#### Texte de l'exercice ####
Section II) Perspectives d'amélioration de
l'oeuvre des organisations internationales non gouvernementales dans la
région du Centre
Les ONG internationales installées dans la
région du Centre jouent un rôle de plus en plus important dans le
processus de développement du Cameroun en général, et de
la région en particulier. L'évolution et les mutations que
connaissent ces organisations induisent une multitude de comportements et de
pratiques des différents acteurs impliqués dans leur
fonctionnement et dans la mise en oeuvre de leurs activités. L'oeuvre
des OING principalement sous forme de projets passe par un processus qui met en
jeu divers acteurs internes (personnel de l'organisation) et externes (Etat,
bénéficiaires, prestataires). Le comportement de chacun de ces
acteurs peut influer sur les résultats du projet.
Lors du diagnostic des forces et des faiblesses des OING, nous
avons relevé un certain nombre de points qui constituent des limites
à une action efficace de celles-ci dans la région. Les
principales recommandations y relative dans cette étude seront
formulées aussi bien à l'endroit des OING (A) que des acteurs
locaux (B).
Paragraphe A) Recommandations à l'endroit des
organisations internationales non gouvernementales
Les recommandations à l'endroit des OING porteront sur
: la valorisation des compétences locales, la territorialisation des
organisations et des interventions, les domaines d'intervention, la
visibilité des actions, la gouvernance et l'éthique.
####
À compléter
A) Répondez à ces questions sur le texte consacré aux ONG internationales de la région du Centre :
(i) Sous quelle forme l'oeuvre des OING se réalise-t-elle principalement ?
(ii) Quels acteurs externes sont indiqués entre parenthèses ?
(iii) À l'endroit de qui les principales recommandations de l'étude seront-elles formulées ?
B) Citez le passage du texte consacré aux ONG internationales de la région du Centre qui commence par les mots « Lors du diagnostic » et se termine par « gouvernance et l'éthique. ».
#### Extraits de données ####
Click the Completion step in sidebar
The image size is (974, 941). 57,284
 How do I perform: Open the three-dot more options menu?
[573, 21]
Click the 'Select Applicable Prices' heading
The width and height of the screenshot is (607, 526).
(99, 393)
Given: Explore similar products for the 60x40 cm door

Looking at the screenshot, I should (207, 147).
####
#### Extraits de données ####
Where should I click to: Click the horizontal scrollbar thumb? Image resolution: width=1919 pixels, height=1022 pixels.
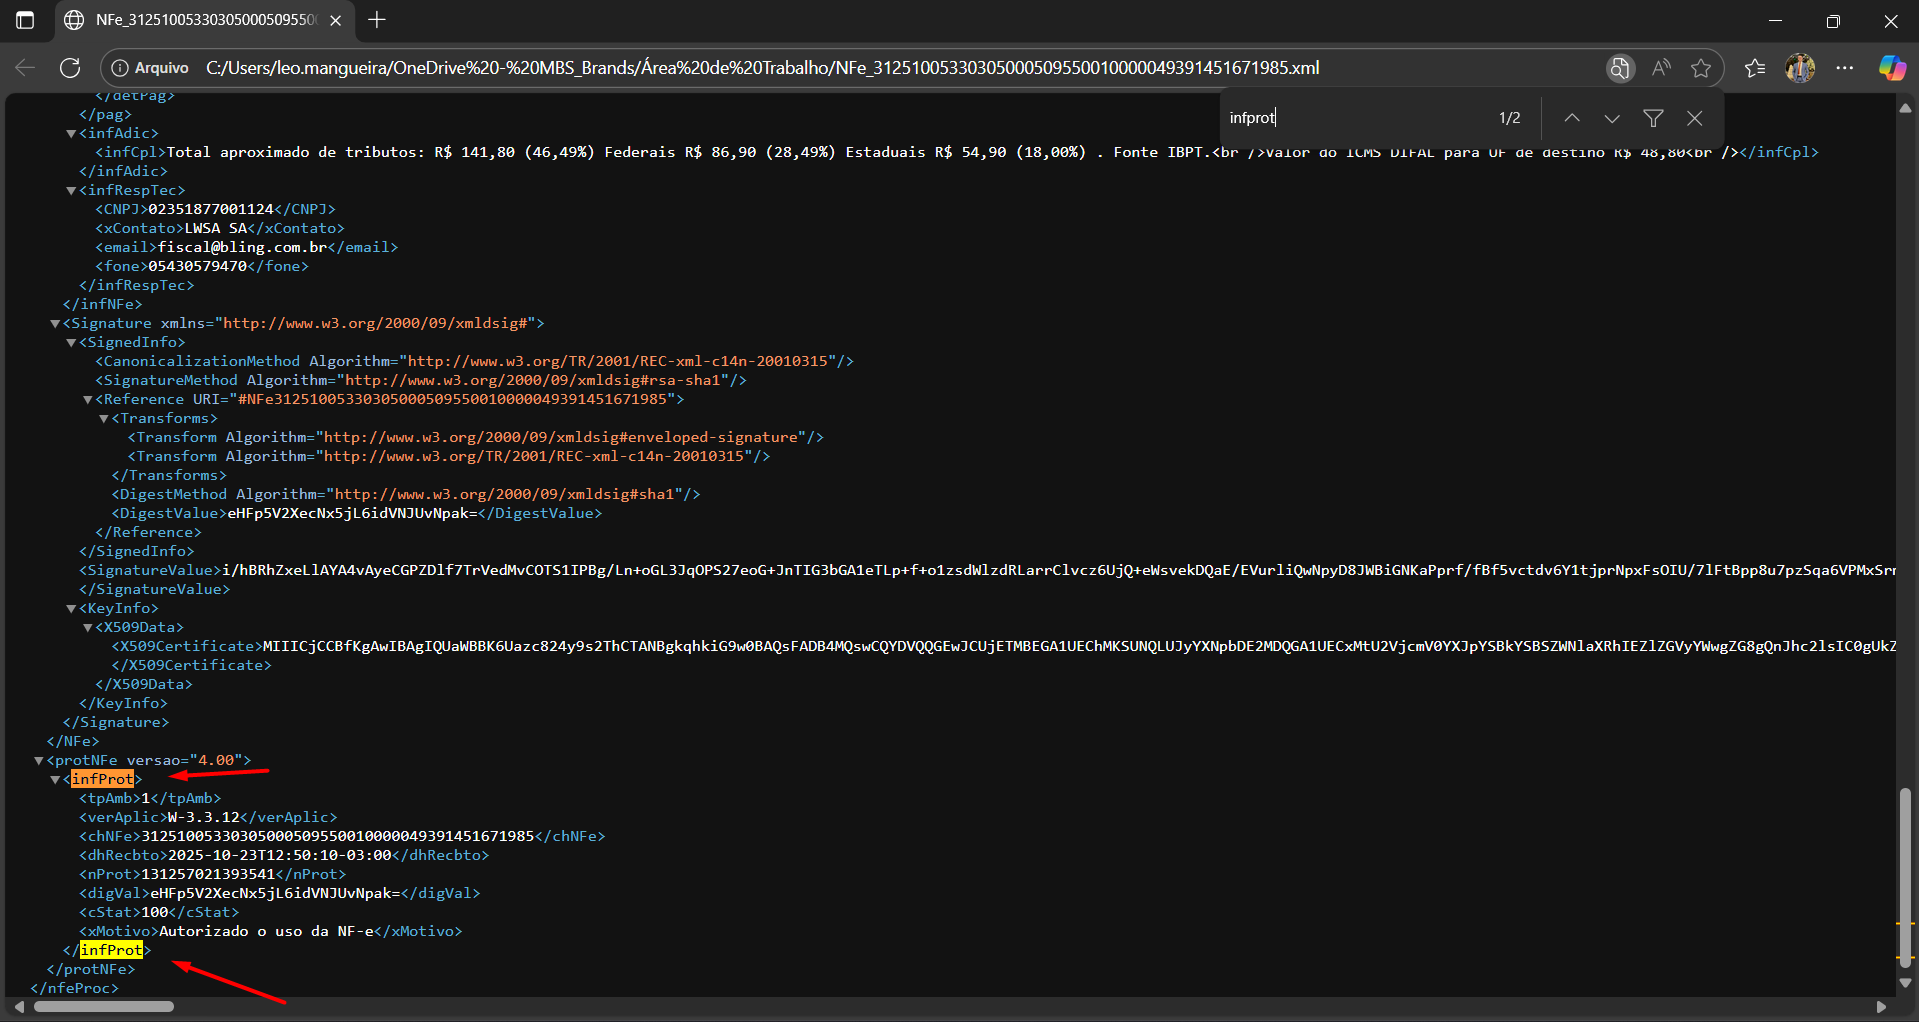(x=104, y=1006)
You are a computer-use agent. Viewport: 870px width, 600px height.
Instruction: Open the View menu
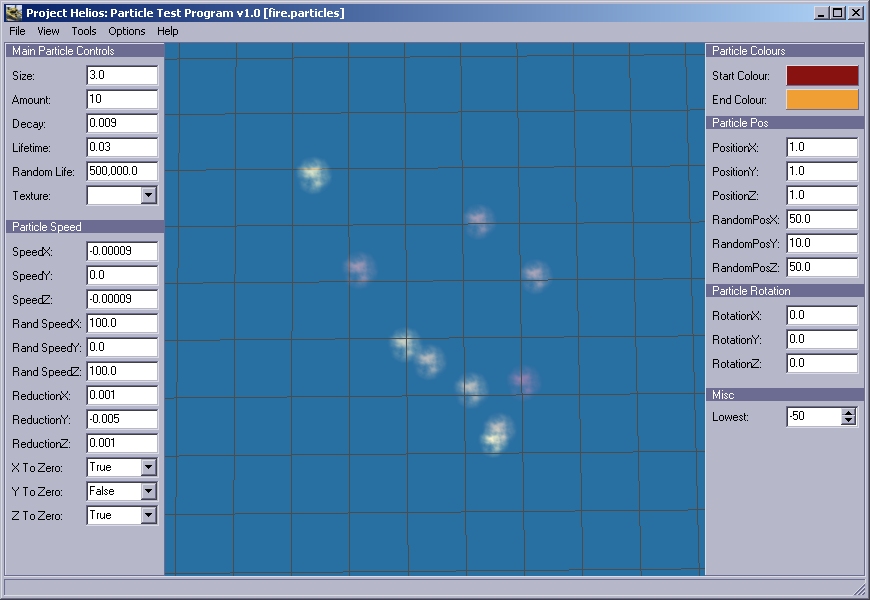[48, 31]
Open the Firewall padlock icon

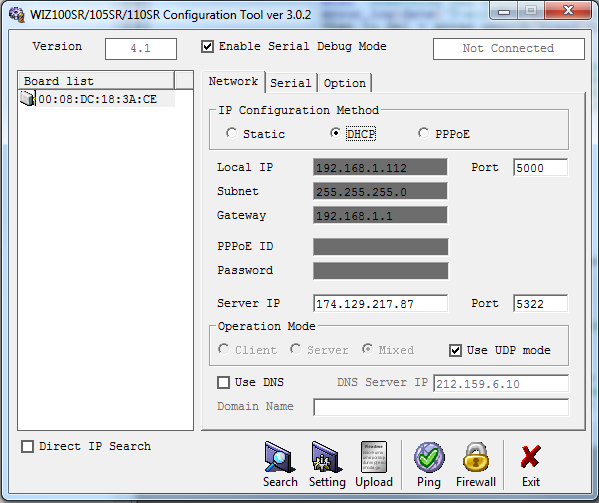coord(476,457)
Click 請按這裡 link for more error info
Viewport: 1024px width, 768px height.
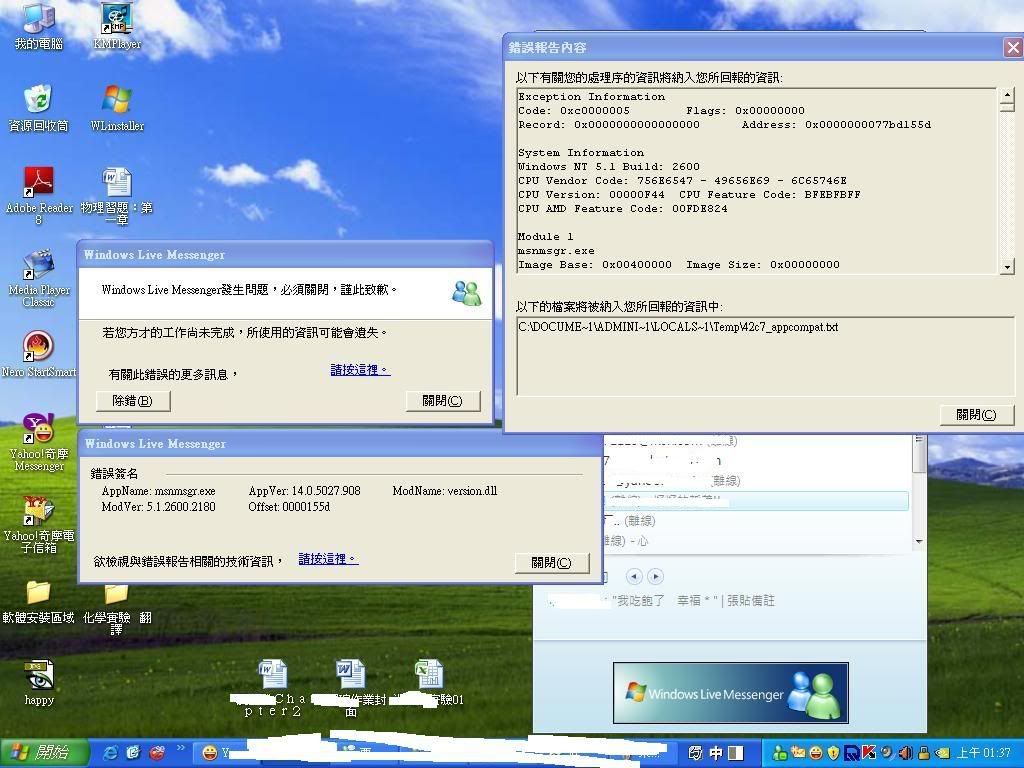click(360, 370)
####
#### Extraits de données ####
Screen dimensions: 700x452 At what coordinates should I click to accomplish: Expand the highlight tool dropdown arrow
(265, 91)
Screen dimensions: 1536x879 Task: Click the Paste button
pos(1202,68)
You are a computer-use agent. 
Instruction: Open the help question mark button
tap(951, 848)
####
Exercices corrigés
A)
(i) Principalement sous forme de projets.
(ii) L'Etat, les bénéficiaires et les prestataires.
(iii) À l'endroit des OING (A) et des acteurs locaux (B).

B)
Lors du diagnostic des forces et des faiblesses des OING, nous
avons relevé un certain nombre de points qui constituent des limites
à une action efficace de celles-ci dans la région. Les
principales recommandations y relative dans cette étude seront
formulées aussi bien à l'endroit des OING (A) que des acteurs
locaux (B).
Paragraphe A) Recommandations à l'endroit des
organisations internationales non gouvernementales
Les recommandations à l'endroit des OING porteront sur
: la valorisation des compétences locales, la territorialisation des
organisations et des interventions, les domaines d'intervention, la
visibilité des actions, la gouvernance et l'éthique.